Co gorsza, sfera krypto boryka się z także z wysychającym źródłem ze strony inwestorów. Jest to częściowo spowodowane wysokimi sumarycznymi wycenami FDV (Fully Diluted Valuation) wielu nowych premier i preferencjami dla dobrze poinformowanych firm, co pozostawia kilka miejsca na wiarygodne wzrosty po ofercie publicznej.
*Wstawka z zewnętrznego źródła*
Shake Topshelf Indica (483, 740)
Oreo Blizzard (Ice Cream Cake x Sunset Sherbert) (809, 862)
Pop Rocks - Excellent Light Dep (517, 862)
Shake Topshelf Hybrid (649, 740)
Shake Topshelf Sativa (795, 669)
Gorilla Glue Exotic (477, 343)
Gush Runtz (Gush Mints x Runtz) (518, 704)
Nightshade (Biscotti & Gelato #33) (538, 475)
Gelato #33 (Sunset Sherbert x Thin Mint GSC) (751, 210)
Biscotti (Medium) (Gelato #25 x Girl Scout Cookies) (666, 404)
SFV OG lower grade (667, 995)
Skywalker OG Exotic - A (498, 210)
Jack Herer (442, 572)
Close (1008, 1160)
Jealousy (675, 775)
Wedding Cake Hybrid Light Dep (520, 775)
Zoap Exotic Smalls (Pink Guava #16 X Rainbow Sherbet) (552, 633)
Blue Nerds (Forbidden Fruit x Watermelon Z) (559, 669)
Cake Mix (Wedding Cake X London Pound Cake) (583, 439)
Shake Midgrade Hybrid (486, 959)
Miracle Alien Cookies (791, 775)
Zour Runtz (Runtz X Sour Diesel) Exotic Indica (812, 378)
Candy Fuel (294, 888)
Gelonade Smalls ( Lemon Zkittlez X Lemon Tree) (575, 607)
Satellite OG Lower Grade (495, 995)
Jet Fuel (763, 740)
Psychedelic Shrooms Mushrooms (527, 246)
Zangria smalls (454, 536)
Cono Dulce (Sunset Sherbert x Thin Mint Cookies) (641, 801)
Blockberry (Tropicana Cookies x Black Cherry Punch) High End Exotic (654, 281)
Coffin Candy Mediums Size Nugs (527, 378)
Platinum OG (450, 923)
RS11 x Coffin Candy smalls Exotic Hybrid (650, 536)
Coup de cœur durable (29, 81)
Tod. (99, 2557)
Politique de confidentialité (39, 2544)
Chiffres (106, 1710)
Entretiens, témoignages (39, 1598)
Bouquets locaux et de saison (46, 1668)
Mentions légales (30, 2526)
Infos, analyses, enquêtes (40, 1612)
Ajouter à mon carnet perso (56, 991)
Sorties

W rezultacie inwestorzy detaliczni czują się wykluczeni, co prowadzi do malejącego zaangażowania i potęguje problemy z płynnością.

Potencjalne rozwiązania

Rozwiązanie problemu dyspersji altcoinów wymagałoby według eksperta wieloaspektowego podejścia:

  1. Giełdy: Mogłyby odegrać kluczową rolę, egzekwując lepsze praktyki dystrybucji tokenów i bardziej pragmatyczne podejście do usuwania z listy martwych projektów w celu uwolnienia płynności dla bardziej wartościowych przedsięwzięć.
  2. Zespoły projektowe: Założyciele powinni priorytetowo traktować alokację dla społeczności i wdrażać większe pule skierowane do użytkowników „z ulicy”. Dodatkowo większy procent tokenów mógłby być odblokowany na starcie z mechanizmami zapobiegającymi natychmiastowemu zrzutowi.
  3. Korekta rynkowa: Ostatecznie rynek sam się dostosuje. Jednak proaktywne działania mające na celu stworzenie bardziej przyjaznego środowiska dla inwestorów detalicznych będą kluczowe. Z pewnością notowania kolejnych ETF-ów oraz wzrosty samego Bitcoina spowodują rajd na kryptowalutach alternatywnych, pytanie tylko jak długo się one utrzymają.

Czy dopisalibyście coś od siebie do powyższej listy?